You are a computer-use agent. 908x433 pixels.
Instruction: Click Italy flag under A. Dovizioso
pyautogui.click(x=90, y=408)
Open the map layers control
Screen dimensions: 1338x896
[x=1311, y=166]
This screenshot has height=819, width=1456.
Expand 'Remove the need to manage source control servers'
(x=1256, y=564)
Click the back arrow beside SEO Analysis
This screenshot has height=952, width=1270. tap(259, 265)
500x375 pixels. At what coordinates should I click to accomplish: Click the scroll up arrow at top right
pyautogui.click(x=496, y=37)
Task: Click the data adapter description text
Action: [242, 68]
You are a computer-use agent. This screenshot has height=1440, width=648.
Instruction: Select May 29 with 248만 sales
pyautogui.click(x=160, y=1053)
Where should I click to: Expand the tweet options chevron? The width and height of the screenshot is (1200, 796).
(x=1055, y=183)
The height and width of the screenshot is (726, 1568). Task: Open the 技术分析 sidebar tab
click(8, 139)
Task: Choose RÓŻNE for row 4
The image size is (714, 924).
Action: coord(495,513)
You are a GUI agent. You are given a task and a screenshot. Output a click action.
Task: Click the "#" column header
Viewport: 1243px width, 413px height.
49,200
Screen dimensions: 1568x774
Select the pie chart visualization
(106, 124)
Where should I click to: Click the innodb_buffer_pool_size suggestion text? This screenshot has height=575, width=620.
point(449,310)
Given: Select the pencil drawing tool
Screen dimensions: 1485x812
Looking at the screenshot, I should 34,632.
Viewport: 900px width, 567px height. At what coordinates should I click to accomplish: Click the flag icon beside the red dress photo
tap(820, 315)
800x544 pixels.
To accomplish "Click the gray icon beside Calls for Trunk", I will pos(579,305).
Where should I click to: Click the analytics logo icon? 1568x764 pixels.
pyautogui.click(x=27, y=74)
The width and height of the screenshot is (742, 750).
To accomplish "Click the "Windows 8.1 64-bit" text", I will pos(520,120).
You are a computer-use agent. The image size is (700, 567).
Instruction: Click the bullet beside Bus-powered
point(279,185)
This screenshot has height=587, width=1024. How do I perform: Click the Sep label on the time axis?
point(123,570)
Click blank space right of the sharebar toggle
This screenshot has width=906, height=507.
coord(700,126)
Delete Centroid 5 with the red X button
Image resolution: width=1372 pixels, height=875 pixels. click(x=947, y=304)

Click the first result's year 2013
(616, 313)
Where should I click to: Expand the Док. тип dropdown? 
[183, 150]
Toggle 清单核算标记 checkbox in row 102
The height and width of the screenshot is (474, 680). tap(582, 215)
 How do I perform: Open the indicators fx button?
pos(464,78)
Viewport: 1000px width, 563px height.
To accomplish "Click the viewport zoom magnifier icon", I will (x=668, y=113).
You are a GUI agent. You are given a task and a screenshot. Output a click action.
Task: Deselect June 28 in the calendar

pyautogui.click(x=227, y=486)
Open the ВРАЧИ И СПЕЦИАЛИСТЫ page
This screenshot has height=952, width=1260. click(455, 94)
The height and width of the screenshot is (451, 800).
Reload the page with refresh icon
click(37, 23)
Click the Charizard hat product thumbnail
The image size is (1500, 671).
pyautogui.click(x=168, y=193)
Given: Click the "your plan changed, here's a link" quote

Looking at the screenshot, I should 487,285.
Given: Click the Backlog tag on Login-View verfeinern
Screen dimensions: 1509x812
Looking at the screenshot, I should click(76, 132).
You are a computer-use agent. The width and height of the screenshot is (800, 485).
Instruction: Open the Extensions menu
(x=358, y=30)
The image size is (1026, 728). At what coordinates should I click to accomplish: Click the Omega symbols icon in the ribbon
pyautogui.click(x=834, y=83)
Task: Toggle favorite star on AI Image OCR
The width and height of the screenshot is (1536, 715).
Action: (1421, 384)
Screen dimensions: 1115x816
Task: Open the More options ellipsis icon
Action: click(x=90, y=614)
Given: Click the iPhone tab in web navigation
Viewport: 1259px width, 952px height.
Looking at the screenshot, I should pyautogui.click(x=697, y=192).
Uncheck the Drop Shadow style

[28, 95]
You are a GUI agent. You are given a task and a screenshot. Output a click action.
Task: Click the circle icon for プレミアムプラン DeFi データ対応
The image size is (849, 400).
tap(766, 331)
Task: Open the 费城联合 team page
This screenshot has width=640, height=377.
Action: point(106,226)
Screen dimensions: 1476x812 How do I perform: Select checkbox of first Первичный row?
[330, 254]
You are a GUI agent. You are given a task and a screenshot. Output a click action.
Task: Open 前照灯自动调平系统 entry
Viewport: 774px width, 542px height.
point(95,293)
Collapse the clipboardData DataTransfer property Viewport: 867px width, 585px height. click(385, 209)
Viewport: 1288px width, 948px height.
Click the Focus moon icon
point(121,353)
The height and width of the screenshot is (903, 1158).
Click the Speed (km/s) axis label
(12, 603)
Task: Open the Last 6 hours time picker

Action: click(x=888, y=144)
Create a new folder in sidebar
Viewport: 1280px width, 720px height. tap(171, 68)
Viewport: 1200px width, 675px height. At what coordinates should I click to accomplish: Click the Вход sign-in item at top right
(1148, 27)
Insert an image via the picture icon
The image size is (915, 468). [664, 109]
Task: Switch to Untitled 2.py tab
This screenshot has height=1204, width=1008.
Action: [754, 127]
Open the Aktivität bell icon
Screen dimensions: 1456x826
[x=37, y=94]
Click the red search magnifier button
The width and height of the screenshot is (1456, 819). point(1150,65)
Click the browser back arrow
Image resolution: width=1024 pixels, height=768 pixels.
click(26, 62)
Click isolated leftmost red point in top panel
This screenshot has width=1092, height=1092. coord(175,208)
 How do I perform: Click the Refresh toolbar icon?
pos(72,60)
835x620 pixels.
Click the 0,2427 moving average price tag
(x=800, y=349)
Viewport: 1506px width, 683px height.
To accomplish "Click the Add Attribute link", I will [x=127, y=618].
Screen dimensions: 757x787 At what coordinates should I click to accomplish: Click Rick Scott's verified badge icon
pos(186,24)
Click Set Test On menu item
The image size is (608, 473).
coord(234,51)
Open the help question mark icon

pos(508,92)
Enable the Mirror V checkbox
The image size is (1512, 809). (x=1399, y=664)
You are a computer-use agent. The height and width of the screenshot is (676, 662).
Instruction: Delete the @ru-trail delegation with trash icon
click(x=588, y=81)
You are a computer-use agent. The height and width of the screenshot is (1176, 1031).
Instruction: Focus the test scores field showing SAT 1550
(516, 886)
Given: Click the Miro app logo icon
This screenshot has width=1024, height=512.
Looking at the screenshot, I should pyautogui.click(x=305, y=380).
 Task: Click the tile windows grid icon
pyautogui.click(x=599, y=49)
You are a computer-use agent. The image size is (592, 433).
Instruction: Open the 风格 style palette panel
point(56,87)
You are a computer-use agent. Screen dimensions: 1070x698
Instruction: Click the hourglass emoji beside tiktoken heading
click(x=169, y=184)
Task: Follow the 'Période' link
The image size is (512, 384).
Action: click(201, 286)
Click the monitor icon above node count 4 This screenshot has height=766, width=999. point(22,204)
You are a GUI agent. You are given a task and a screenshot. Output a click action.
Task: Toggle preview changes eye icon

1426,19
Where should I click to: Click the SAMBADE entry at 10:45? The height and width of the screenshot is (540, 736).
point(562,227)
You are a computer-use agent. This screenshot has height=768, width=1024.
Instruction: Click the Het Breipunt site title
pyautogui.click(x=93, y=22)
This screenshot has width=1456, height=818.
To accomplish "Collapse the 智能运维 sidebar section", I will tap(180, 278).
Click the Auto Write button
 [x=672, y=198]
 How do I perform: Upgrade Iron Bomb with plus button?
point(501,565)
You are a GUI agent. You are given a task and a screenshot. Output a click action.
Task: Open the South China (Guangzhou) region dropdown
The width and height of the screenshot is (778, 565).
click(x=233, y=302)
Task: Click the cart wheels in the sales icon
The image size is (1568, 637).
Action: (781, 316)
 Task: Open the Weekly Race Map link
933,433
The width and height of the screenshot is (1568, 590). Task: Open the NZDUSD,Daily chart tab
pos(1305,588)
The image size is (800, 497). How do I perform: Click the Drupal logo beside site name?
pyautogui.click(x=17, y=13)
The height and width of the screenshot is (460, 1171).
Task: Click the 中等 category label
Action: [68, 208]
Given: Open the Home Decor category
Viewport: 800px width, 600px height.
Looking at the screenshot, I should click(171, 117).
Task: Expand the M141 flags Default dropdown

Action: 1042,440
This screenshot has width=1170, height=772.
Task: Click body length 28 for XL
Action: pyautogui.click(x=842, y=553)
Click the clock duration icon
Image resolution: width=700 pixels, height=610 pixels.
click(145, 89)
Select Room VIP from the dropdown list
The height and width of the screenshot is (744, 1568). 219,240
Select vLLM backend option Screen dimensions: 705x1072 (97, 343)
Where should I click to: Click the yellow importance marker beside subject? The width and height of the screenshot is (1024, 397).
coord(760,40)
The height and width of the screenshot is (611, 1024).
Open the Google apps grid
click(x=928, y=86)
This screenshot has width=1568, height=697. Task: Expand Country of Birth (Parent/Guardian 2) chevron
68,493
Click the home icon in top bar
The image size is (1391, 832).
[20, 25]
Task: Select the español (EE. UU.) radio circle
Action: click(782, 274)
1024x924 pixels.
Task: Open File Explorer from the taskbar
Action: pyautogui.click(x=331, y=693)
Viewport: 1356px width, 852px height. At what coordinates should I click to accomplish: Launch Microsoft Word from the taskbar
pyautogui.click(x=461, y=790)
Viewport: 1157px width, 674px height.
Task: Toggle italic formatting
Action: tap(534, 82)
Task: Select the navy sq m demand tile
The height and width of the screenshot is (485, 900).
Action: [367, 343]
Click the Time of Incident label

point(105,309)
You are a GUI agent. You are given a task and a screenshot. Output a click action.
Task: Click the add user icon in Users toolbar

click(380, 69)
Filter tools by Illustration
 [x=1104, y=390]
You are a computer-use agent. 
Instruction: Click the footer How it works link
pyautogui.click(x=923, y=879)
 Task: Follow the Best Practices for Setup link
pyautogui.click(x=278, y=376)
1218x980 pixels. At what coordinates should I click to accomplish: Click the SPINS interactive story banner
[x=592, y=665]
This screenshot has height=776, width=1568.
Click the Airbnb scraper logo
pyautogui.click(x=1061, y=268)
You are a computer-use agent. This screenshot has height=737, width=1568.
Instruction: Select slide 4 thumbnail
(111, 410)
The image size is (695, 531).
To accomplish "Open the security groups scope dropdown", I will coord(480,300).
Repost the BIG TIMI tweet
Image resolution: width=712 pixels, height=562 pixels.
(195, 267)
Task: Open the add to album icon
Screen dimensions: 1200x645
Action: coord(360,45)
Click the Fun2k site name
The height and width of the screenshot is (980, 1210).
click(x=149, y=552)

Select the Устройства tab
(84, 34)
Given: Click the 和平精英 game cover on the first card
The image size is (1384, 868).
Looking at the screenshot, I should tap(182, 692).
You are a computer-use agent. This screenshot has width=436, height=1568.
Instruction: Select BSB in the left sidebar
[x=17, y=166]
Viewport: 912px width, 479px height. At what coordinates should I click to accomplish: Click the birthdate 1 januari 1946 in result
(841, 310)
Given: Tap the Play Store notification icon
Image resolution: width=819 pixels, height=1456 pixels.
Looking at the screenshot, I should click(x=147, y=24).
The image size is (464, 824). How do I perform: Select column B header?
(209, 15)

# # # # #

**Task prompt:**
Quote the stretch of the records from the line containing "You are a computer-use agent. The width" through the line containing "Action: click(x=90, y=614)", both included, reproducing those lines and nothing else.

**Completed task:**
You are a computer-use agent. The width and height of the screenshot is (800, 485).
Instruction: Open the Extensions menu
(x=358, y=30)
The image size is (1026, 728). At what coordinates should I click to accomplish: Click the Omega symbols icon in the ribbon
pyautogui.click(x=834, y=83)
Task: Toggle favorite star on AI Image OCR
The width and height of the screenshot is (1536, 715).
Action: (1421, 384)
Screen dimensions: 1115x816
Task: Open the More options ellipsis icon
Action: click(x=90, y=614)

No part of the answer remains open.